In the records below, find the line containing "The image size is (1936, 1284)." and repeat it and every line after it exactly, without pictures.

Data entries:

▼

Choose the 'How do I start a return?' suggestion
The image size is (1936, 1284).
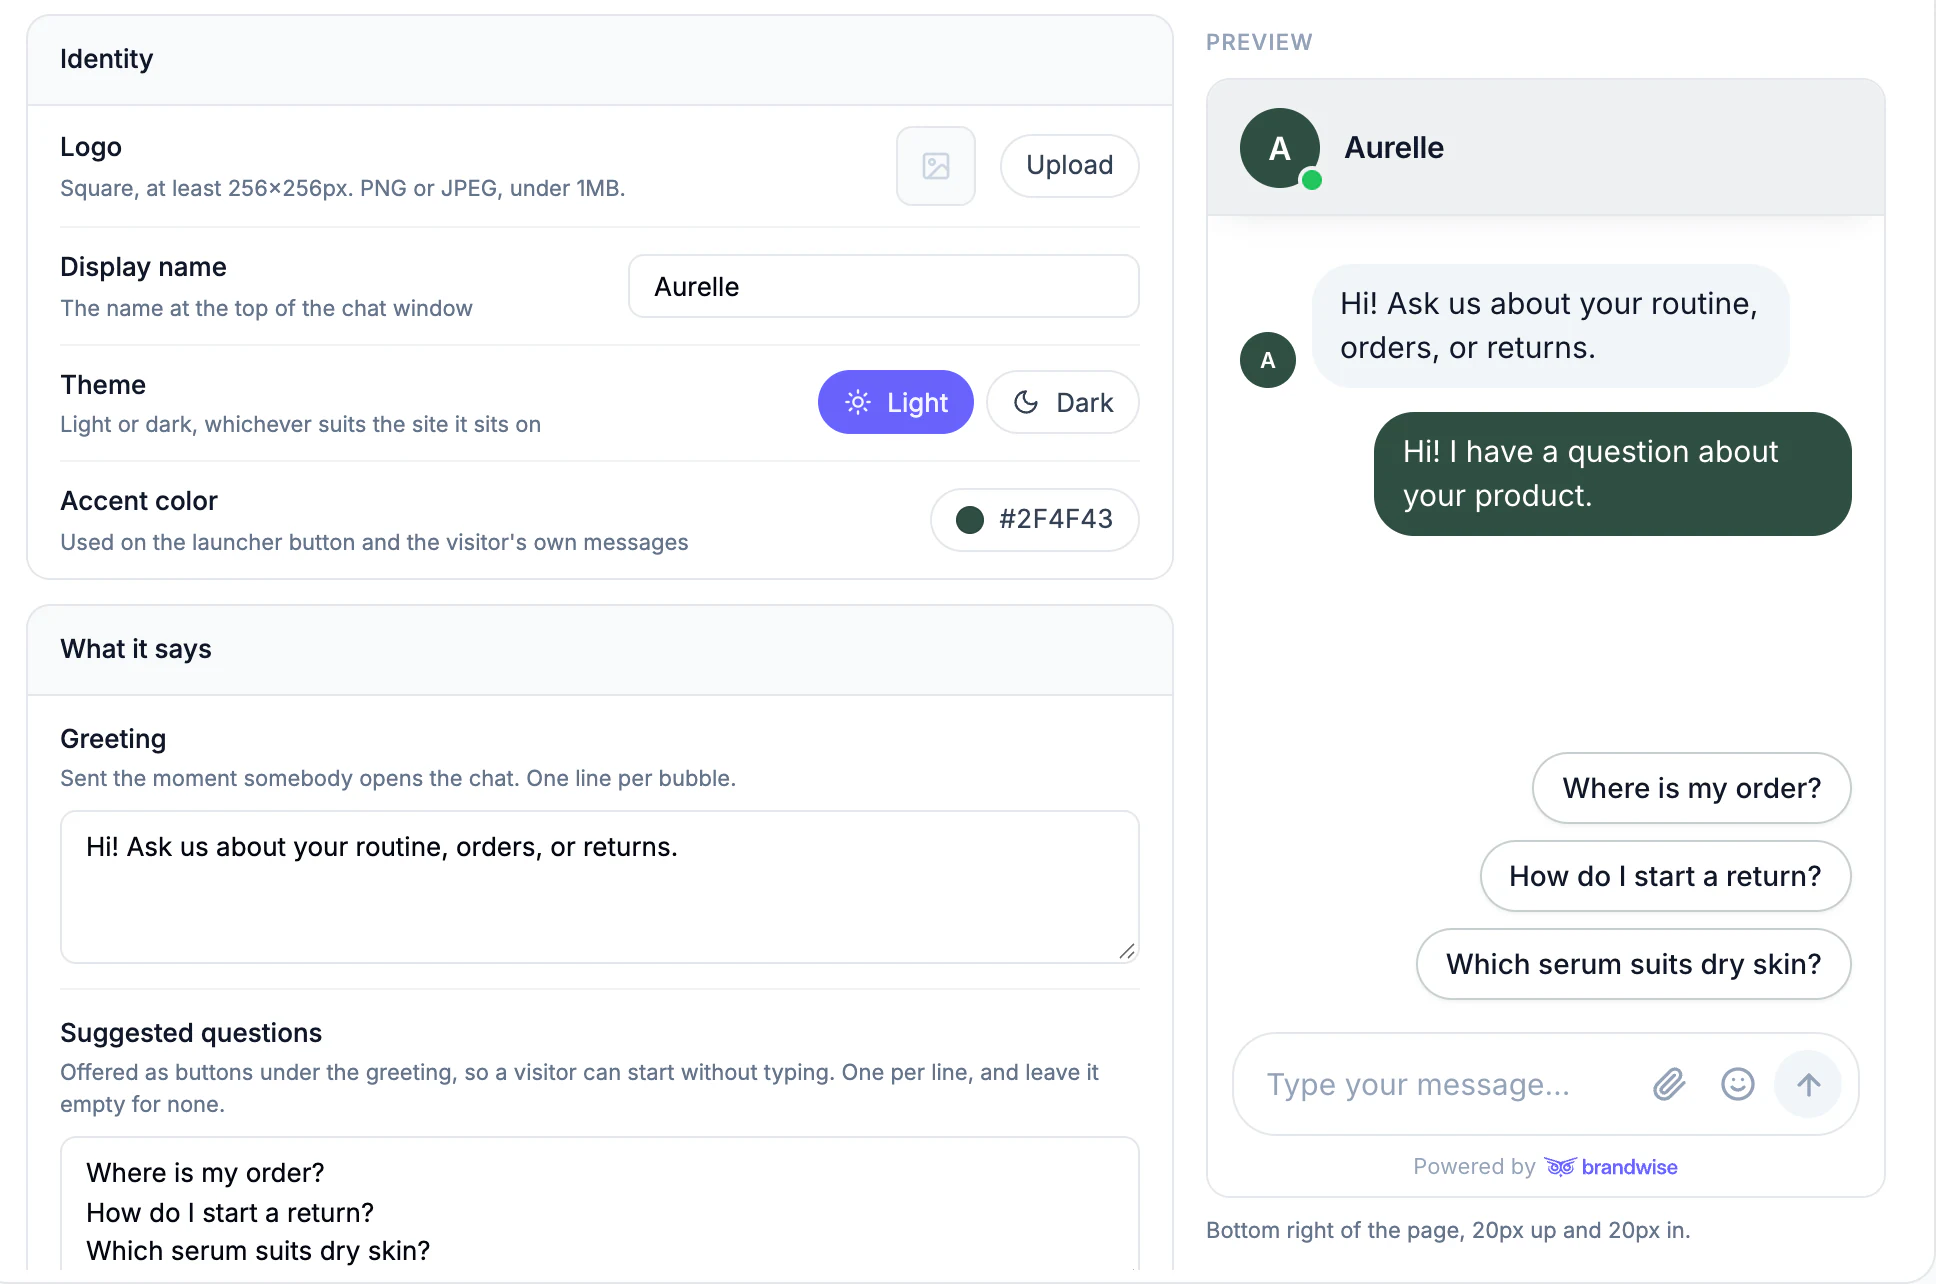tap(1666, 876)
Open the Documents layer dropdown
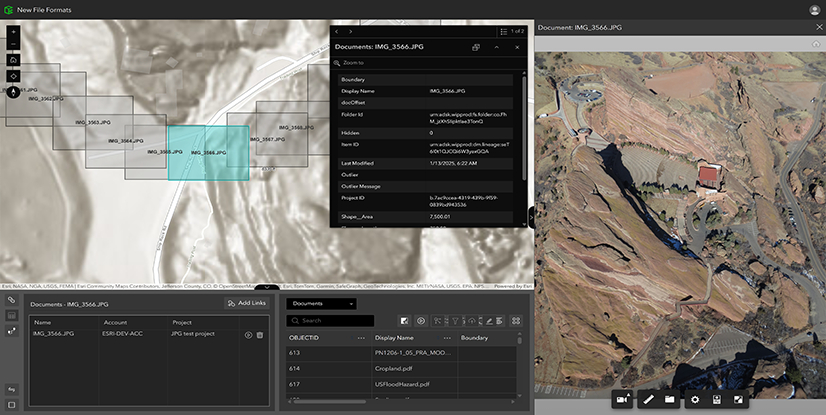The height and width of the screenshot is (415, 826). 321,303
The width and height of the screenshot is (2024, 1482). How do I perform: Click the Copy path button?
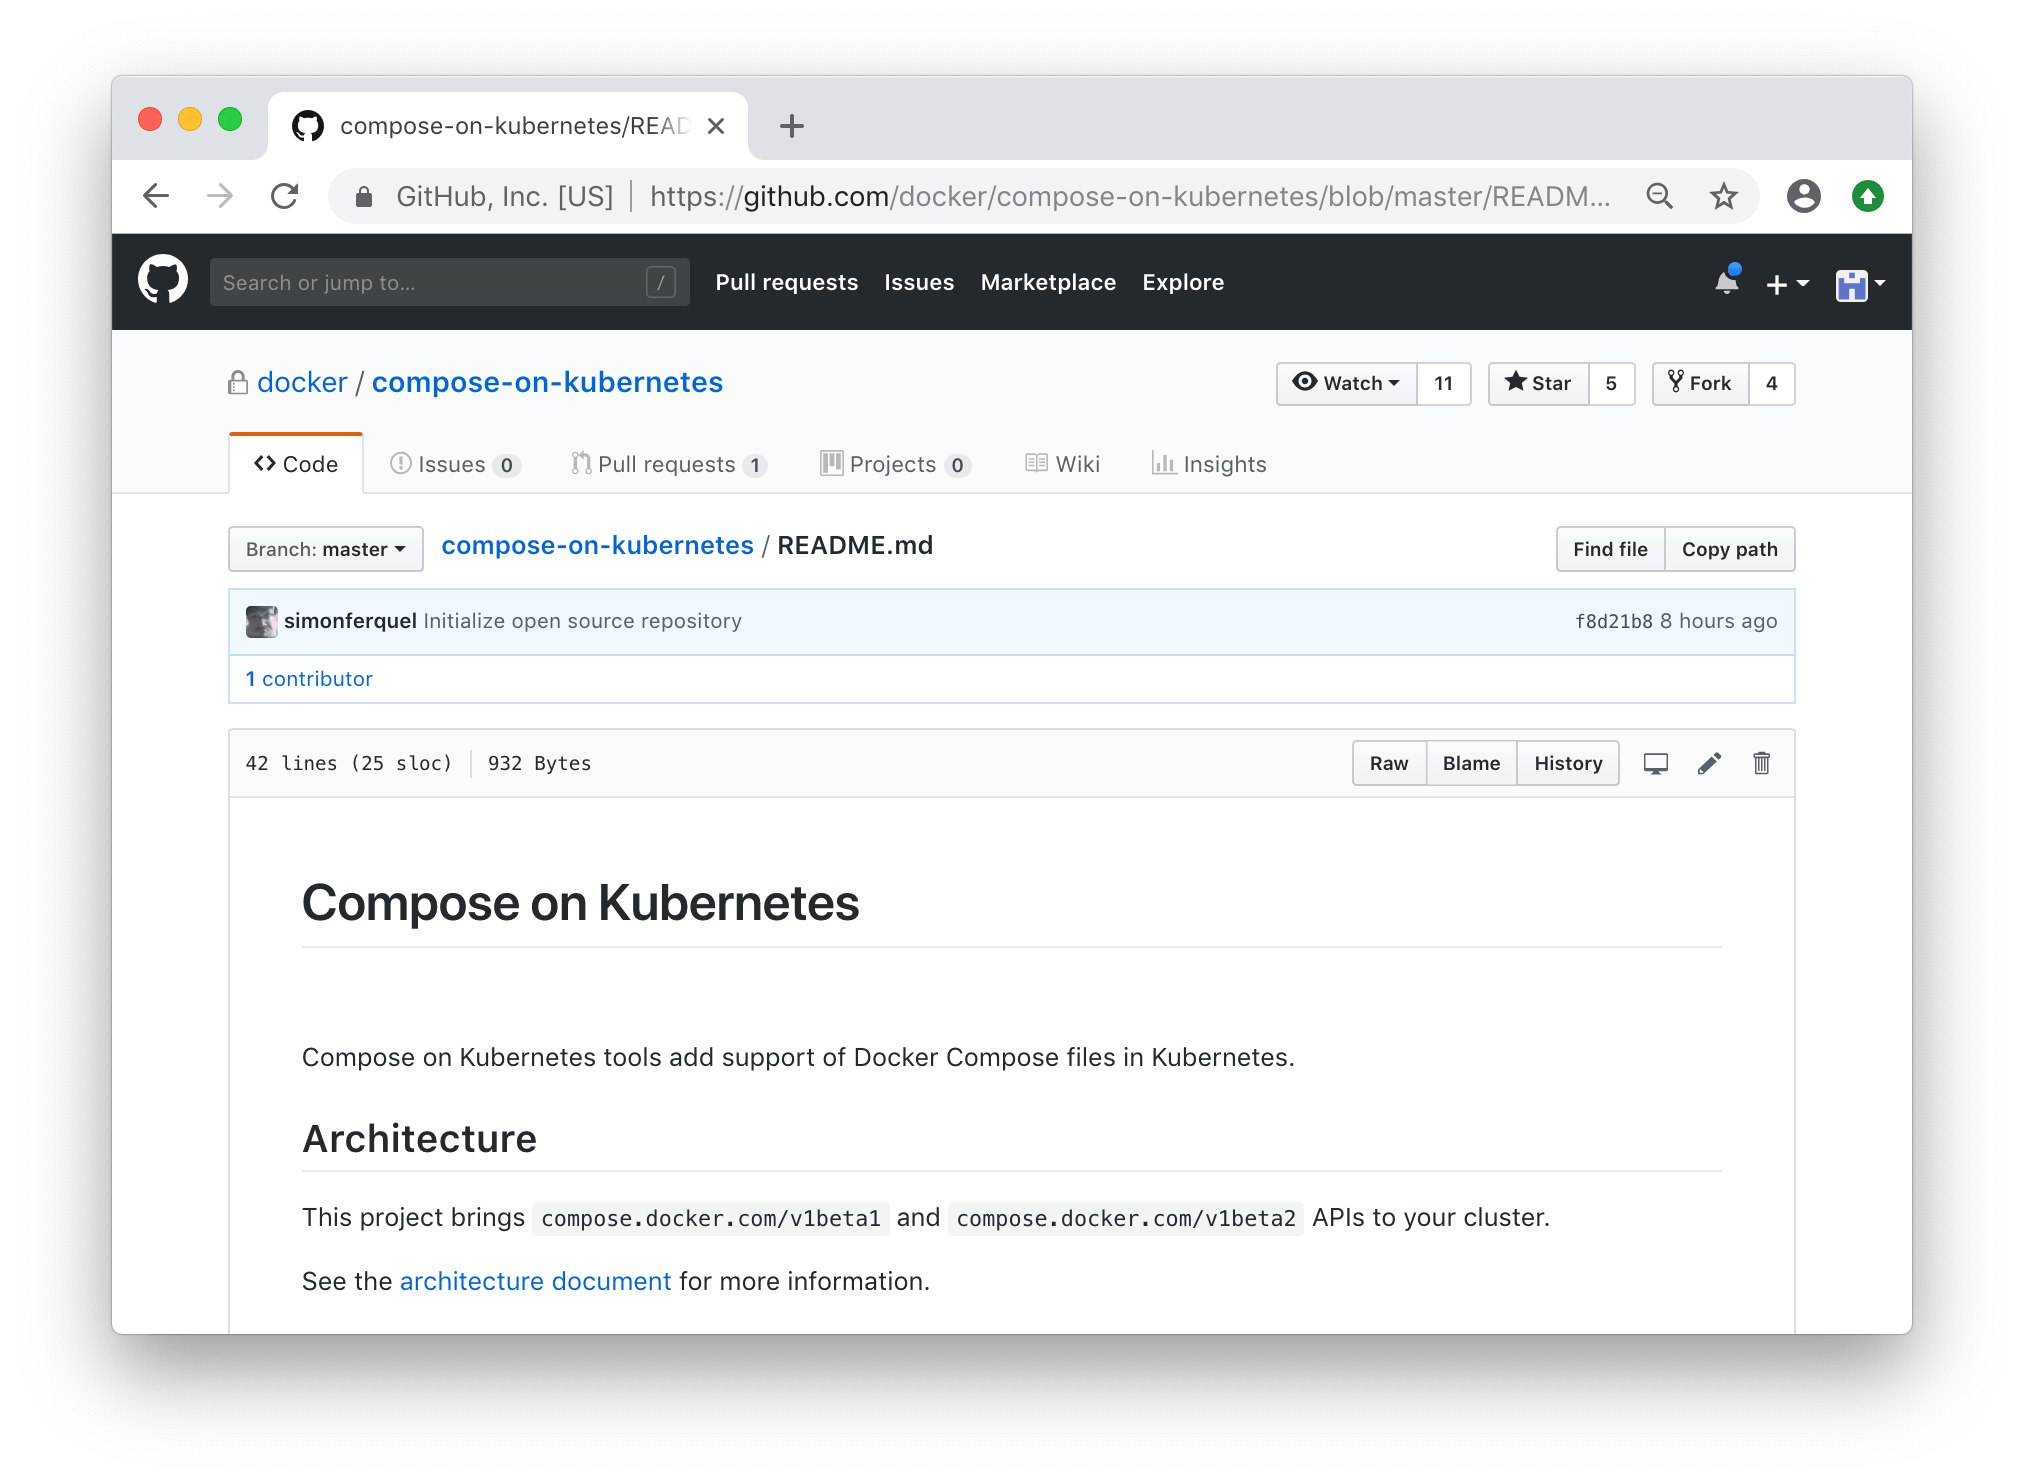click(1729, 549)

▲

▶ **Result of the exercise**
The image size is (1936, 1284).
tap(1666, 876)
Open the Documents layer dropdown
The height and width of the screenshot is (415, 826). 321,303
The width and height of the screenshot is (2024, 1482). How do I perform: Click the Copy path button?
click(1729, 549)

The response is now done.